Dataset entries

....................

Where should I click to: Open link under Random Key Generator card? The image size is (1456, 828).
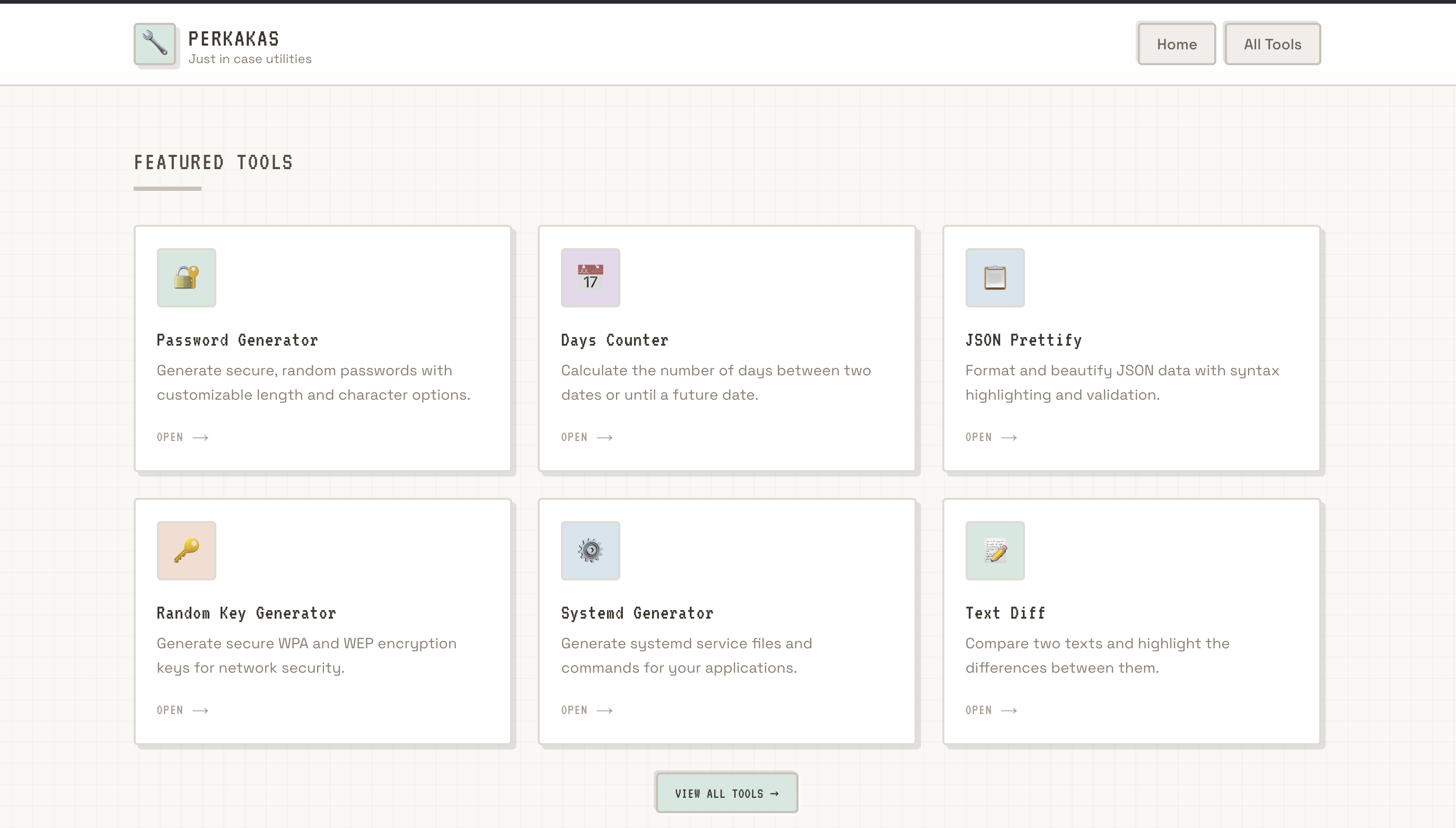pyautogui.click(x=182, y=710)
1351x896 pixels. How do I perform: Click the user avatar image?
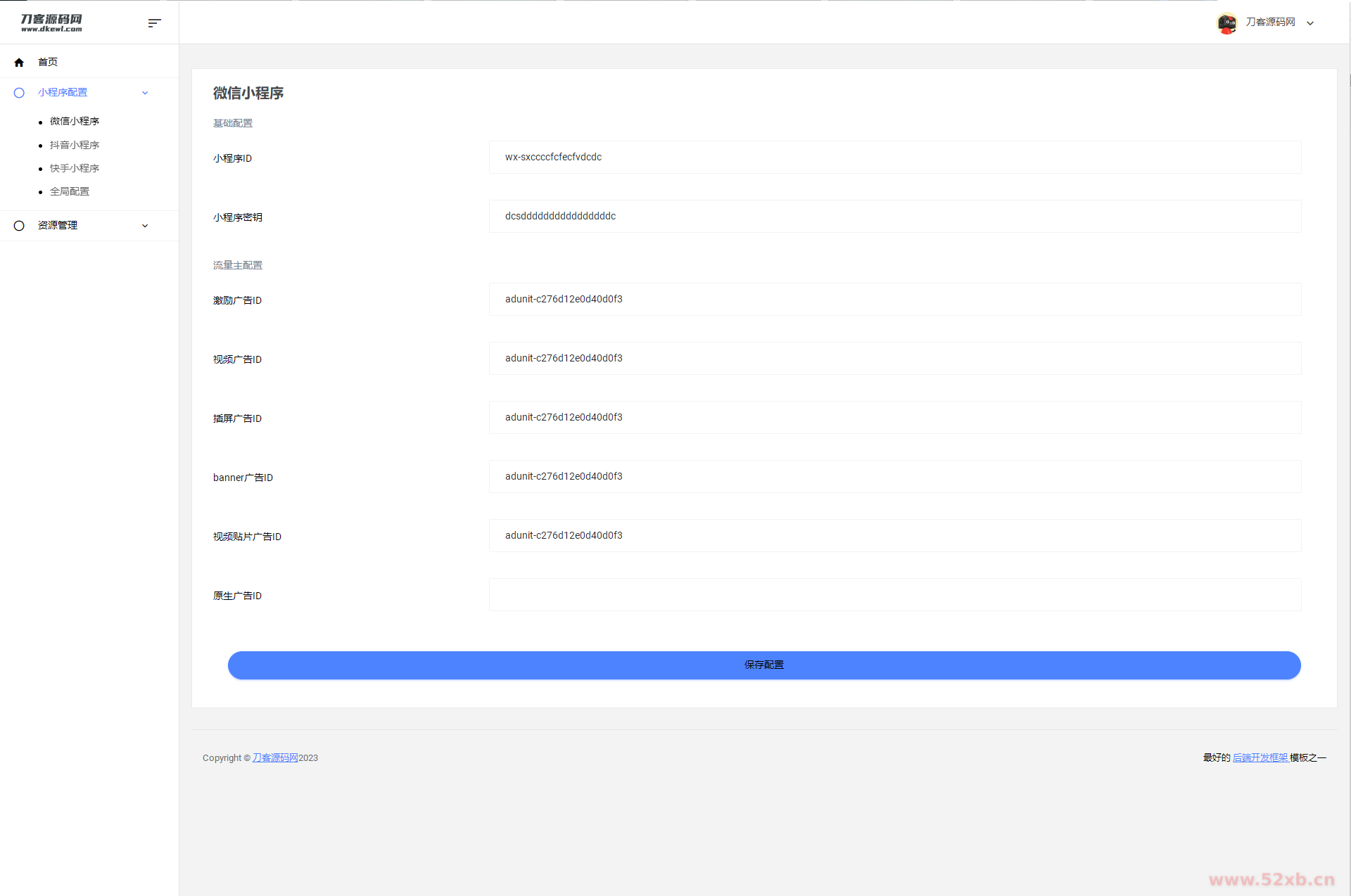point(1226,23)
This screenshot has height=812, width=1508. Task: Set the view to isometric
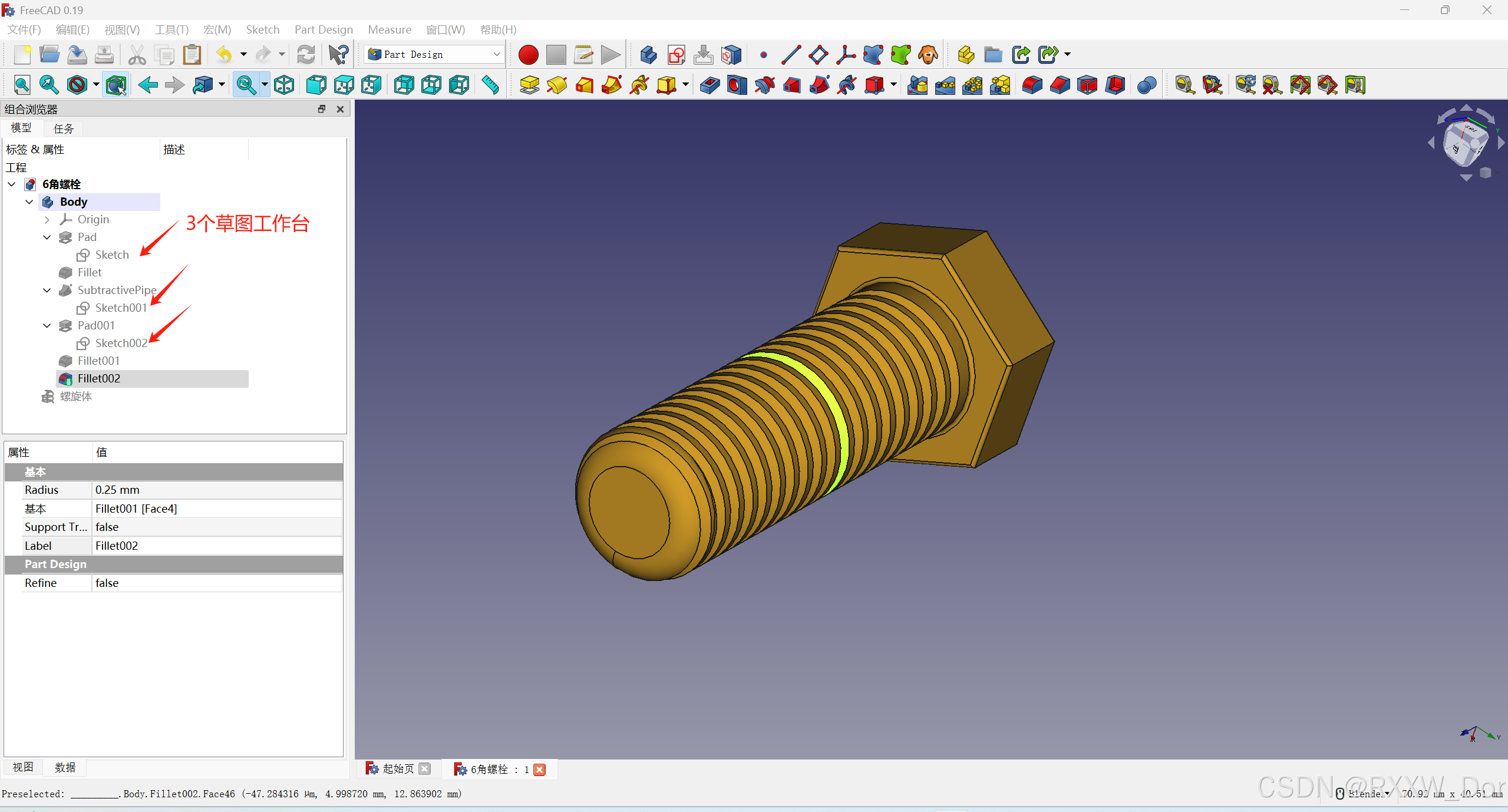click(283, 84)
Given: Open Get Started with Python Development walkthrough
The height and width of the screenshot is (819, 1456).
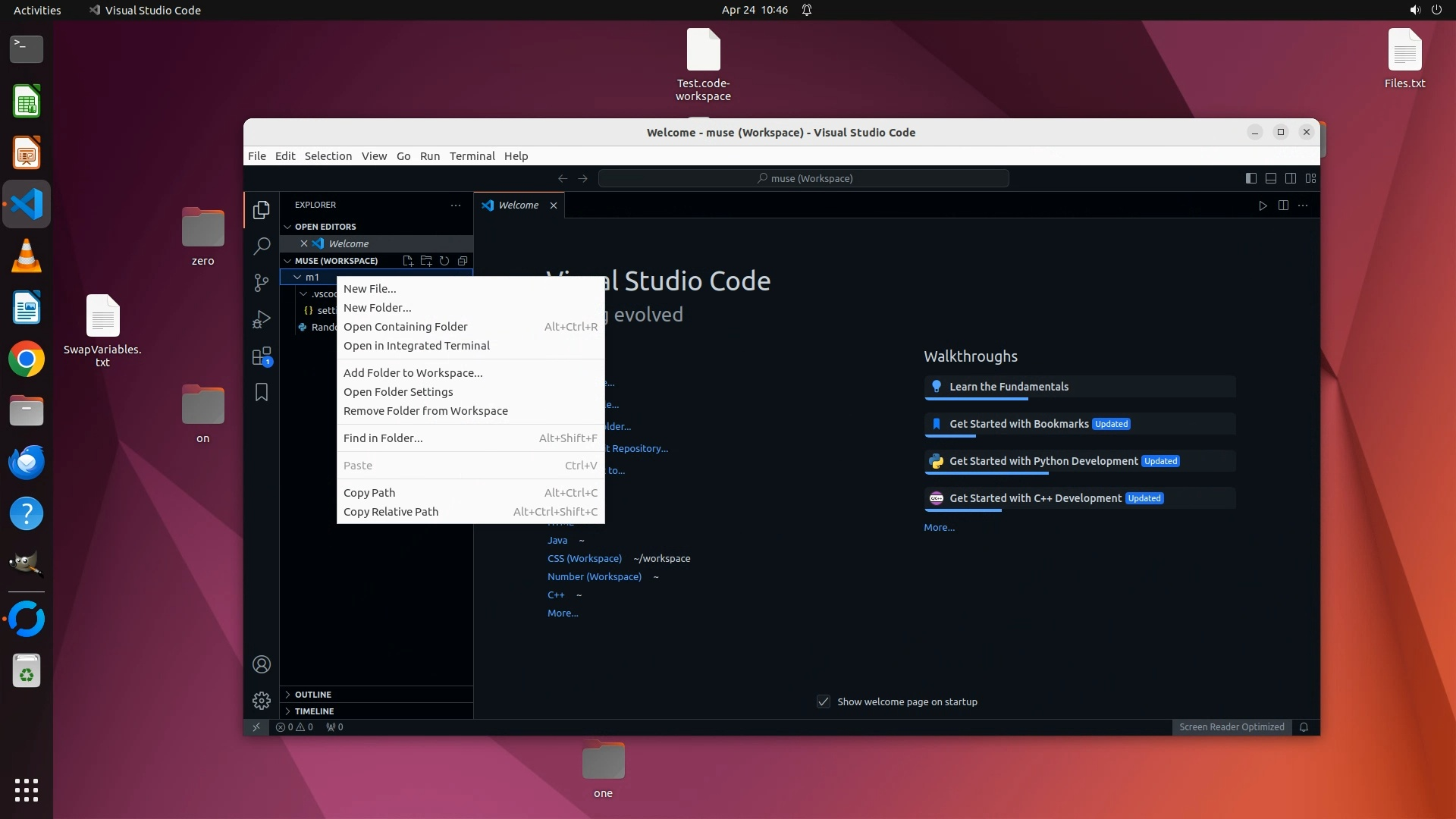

....................

Exercise goal: The answer must be an exact copy of every record above, minus the pictures.

Answer:
Where should I click to: Open link under Random Key Generator card? The image size is (1456, 828).
pyautogui.click(x=182, y=710)
1351x896 pixels. How do I perform: Click the user avatar image?
point(1226,23)
This screenshot has height=812, width=1508. Task: Set the view to isometric
click(283, 84)
Given: Open Get Started with Python Development walkthrough
The height and width of the screenshot is (819, 1456).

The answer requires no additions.